Team of young filmmakers mixes things up

Home > Culture > Features

print dictionary print

Team of young filmmakers mixes things up


A film production company called Gwanghwamun Cinema is breathing new, fresh life into the Korean film industry. The members, all in their early to mid-30s, are 1) Lee Yo-seob, 2) Kim Ji-hun, 3) Kwon Oh-gwang, 4) Jeon Go-un, 5) Kim Tae-gon, 6) Kim Bo-hee and 7) U Moon-gi.
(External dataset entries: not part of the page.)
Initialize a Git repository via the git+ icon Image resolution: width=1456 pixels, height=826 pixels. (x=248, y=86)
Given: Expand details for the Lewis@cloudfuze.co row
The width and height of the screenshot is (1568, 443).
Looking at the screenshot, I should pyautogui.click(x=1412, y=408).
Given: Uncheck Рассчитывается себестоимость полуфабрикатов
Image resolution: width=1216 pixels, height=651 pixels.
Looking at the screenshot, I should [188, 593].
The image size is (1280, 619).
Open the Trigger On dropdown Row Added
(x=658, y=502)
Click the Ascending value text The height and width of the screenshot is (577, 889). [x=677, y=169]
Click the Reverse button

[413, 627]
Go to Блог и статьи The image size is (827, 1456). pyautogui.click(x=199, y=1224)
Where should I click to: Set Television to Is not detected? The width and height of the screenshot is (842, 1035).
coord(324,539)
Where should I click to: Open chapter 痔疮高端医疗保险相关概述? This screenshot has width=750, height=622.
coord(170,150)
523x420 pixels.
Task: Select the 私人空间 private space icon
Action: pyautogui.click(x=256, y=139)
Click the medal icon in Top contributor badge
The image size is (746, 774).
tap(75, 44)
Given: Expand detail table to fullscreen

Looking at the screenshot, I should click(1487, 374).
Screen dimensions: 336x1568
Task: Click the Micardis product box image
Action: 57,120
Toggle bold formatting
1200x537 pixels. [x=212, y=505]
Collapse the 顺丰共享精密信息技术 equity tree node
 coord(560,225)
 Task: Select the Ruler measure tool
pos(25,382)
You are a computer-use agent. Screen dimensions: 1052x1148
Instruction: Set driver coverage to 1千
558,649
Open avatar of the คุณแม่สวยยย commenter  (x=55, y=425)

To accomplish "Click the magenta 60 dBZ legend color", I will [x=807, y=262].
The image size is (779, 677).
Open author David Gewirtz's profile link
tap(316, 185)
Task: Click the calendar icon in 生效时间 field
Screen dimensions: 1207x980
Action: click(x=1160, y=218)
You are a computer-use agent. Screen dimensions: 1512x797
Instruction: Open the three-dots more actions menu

Provided by Studio 706

What happens when a group of 30-somethings with a passion for movies - and talent - form an alliance?

Gwanghwamun Cinema, which is exactly that, has been making creative movies and breathing new, fresh breath into the stagnant Korean film industry.

The group consists of seven members: five directors and two producers. The directors are Kim Tae-gon, Jeon Go-un, U Moon-gi, Lee Yo-seob and Kwon Oh-gwang. The producers are Kim Ji-hun and Kim Bo-hee.

Although their start might have been humble, the industry is now keenly watching their every move, from their first-ever film, “Sunshine Boys” (2012) - made with just 10 million won ($8,660) - to the recent “The King of Jokgu” (2013).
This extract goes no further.